# Required task:
Starting with the line that contains "You are a GUI" and continuing through the end of the material, rewrite those lines as a JSON list of strings, one string per line, with blank lines omitted. Leave the pictures out of your answer.

+++++

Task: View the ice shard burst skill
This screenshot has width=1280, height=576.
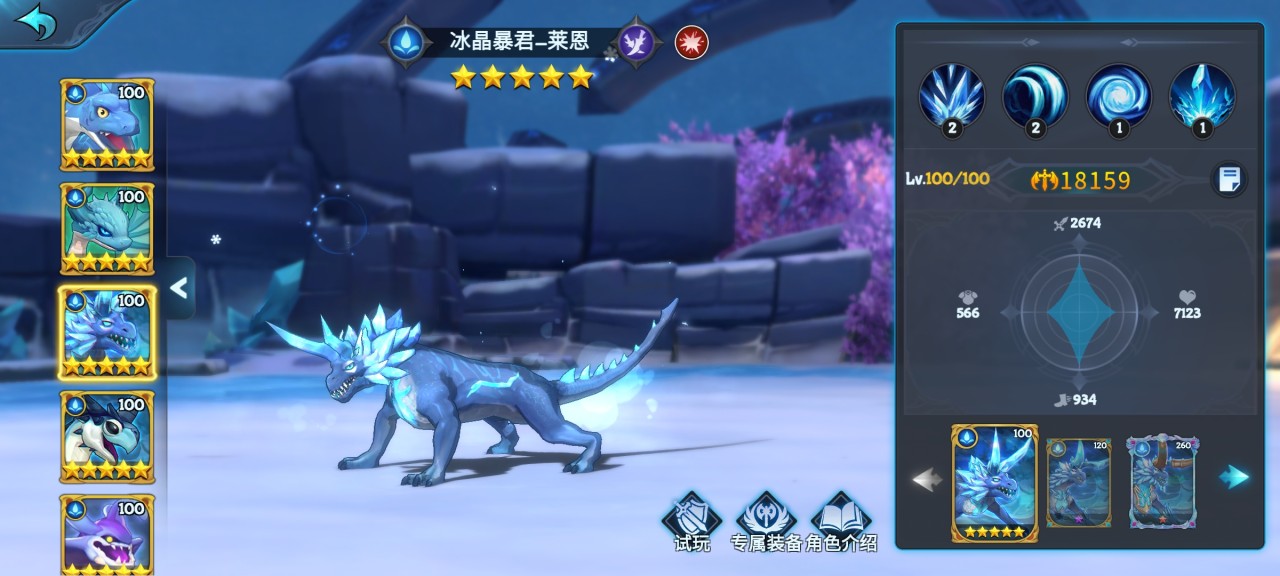Action: pyautogui.click(x=951, y=96)
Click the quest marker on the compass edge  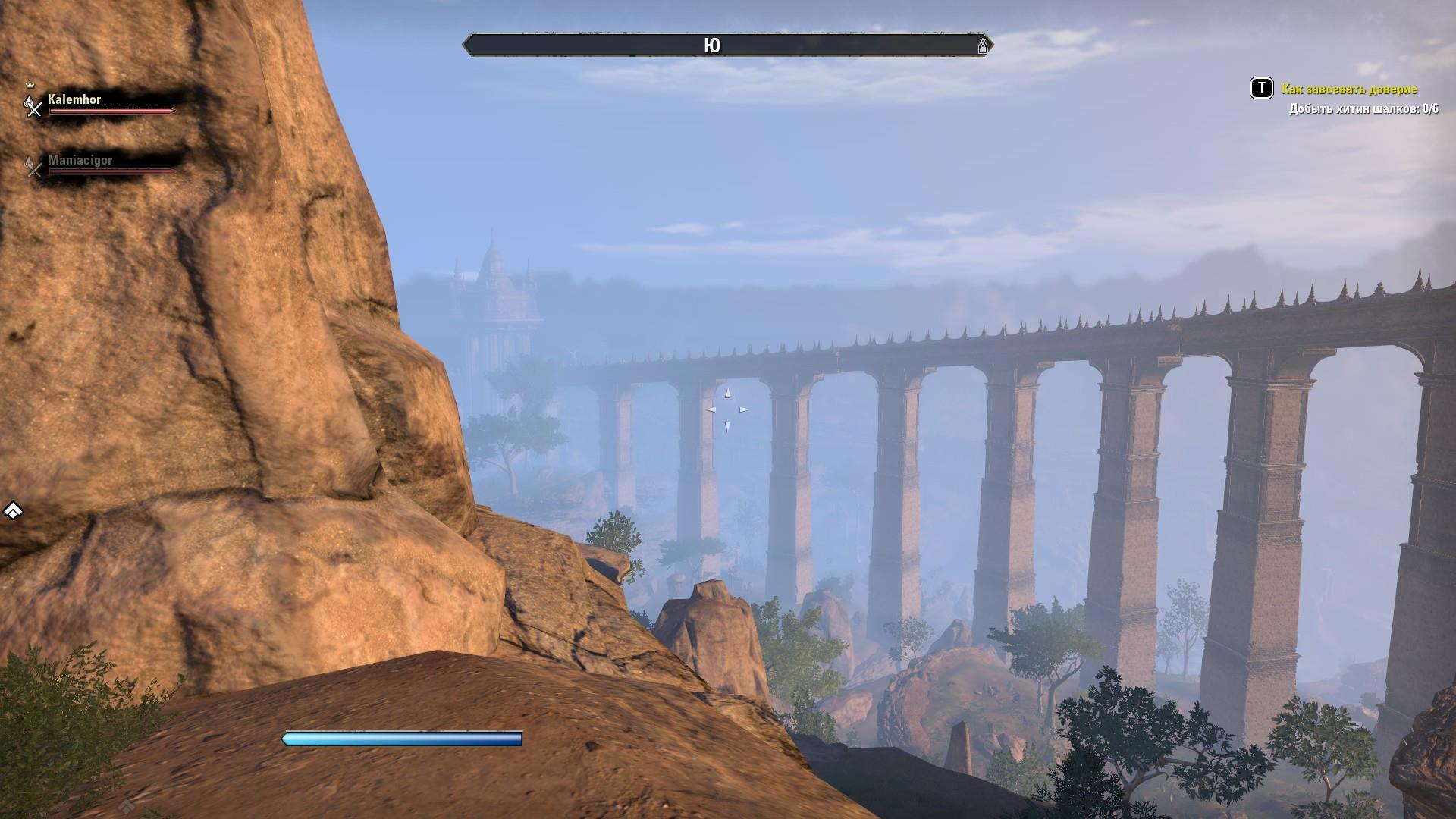pos(983,46)
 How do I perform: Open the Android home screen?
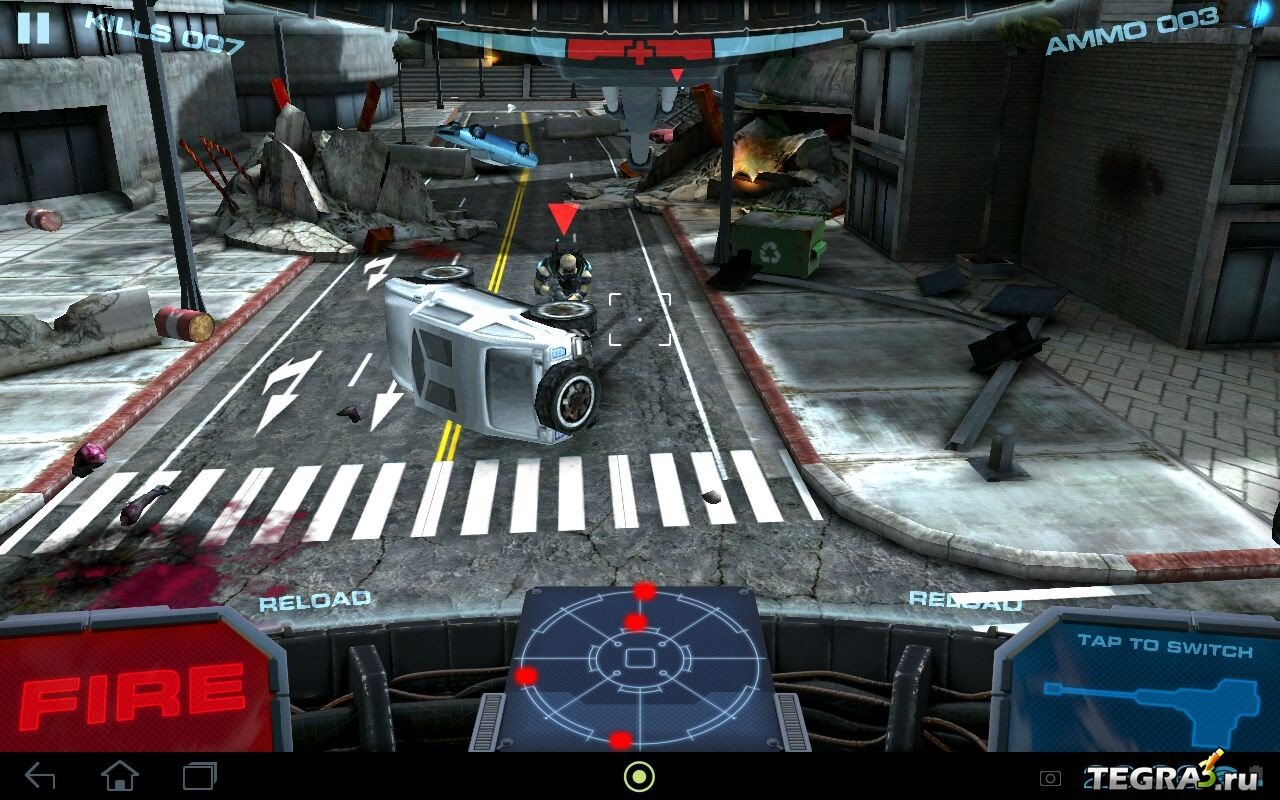click(120, 776)
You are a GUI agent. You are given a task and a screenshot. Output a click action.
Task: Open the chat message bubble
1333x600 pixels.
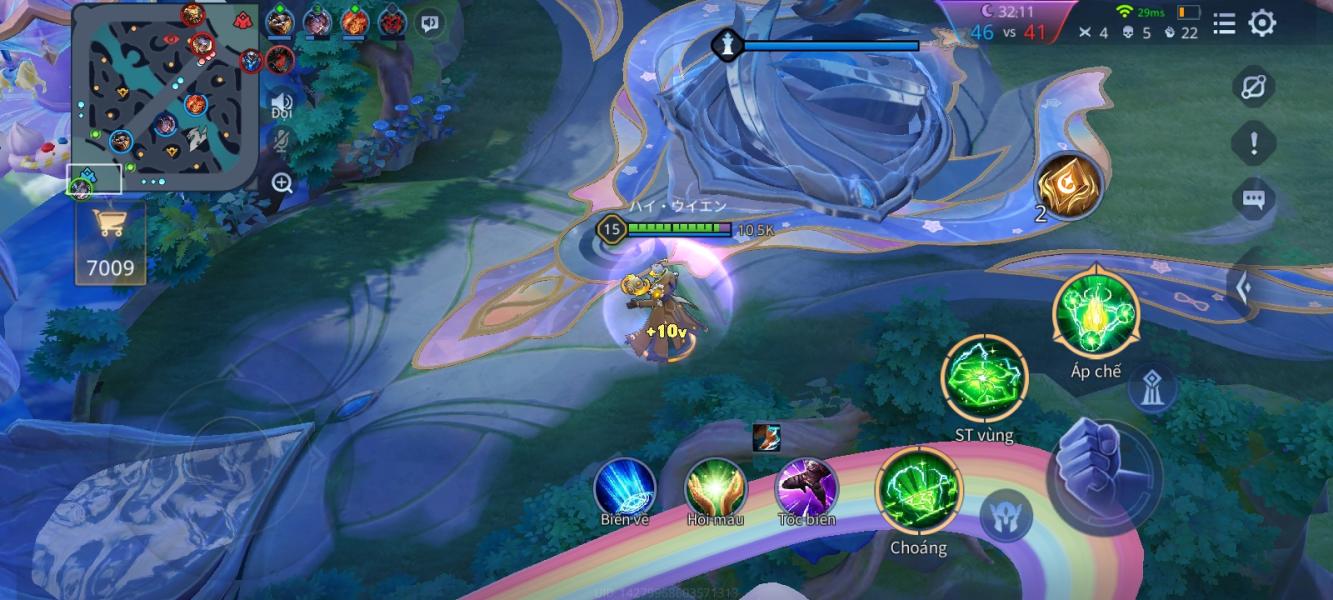[1253, 200]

+++++

# Solution to the problem:
[
  "You are a GUI agent. You are given a task and a screenshot. Output a click action.",
  "Task: Open the chat message bubble",
  "1333x600 pixels.",
  "[1253, 200]"
]